Hoje, poucos acreditam que a resistência aos apelos da Cohab – que propõe levar a turma do Barracão para o Ganchinho – vá mudar o destino da comunidade. Resta a esperança de que em novo território, os ex-cooperados do lixo encontrem condições de sobreviver. Eles sabem disso – daí colocarem em sua lista de condições para se mudar a construção de um barracão de lixo no novo bairro. Eles querem um Eco Cidadão, programa da prefeitura já presente em dez bairros. A torcida é para que consigam.

Não vou
A reportagem publicada hoje não contém a conversa que tive dentro do ônibus, rumo ao Ganchinho, com a turma da Sociedade Barracão. O povo de lá é bom de briga:
Da Luz Aparecida Silva Dias, 45 anos, é uma moradora típica da Sociedade Barracão: tem crianças sob seus cuidados, fregueses fixos na região do Uberaba/Boqueirão e não se imagina morando nas lonjuras do Ganchinho onde, aposta, sua vida de carrinheira estará acabada. O que enxerga por trás disso dá para se imaginar. Edna de Campos, 34, imagina sem parar. “Onde vou deixar cinco filhos quando sair para catar papel? Aqui tenho creche”.
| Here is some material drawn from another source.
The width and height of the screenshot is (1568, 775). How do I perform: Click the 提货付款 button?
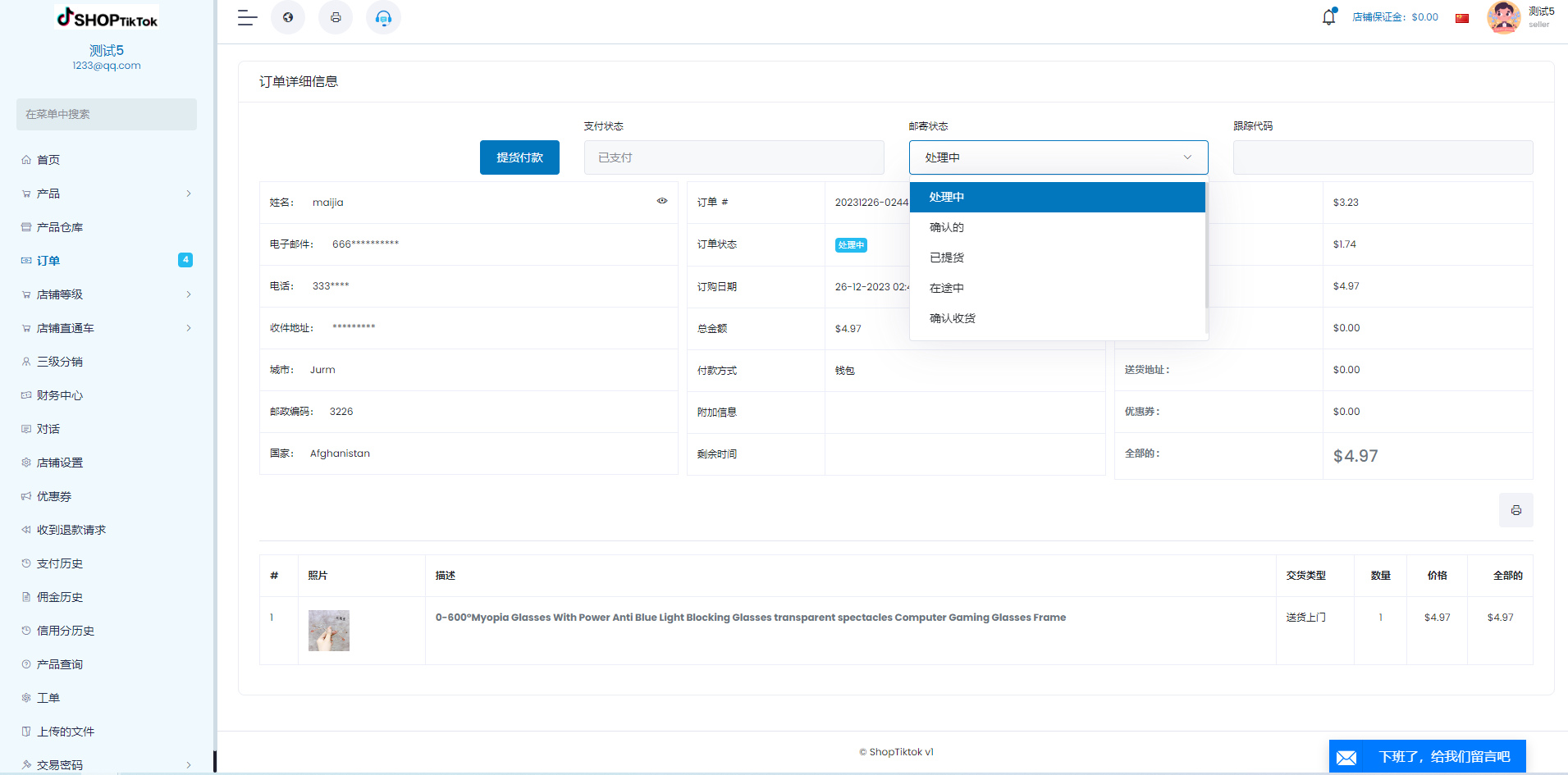pyautogui.click(x=519, y=157)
A líder Eledir Rodrigues, na Barracão desde o início, também recorre aos pequenos. “Só este ano nasceram duas crianças na sociedade. Como é que fica”, pergunta, sobre a parcela mais suscetível da população local: ao todo seriam 62 crianças sem-teto. Parece contradição: as condições da esquina são péssimas para todas as faixas etárias, quanto mais para a gurizada. Mas não é o que pensam os moradores.

A turma do “não” acha que as casas são boas e que o Parque Iguaçu 3 é um aperto. “Preferimos pagar aluguel”, repete Eledir. O casal Josuel, 30, e Arlem dos Santos Veloso, 37, assina embaixo. “Aqui é bom para tudo. Tem médico. Tem material para reciclar”. “Lá, o Ganchinho, é bom para a prefeitura fazer um cemitério, não para levar a gente. Vamos resistir”, diz Josmar Narciso, 28, em parceria com a mulher Camila da Silva.

Agora é acompanhar o desfecho da história.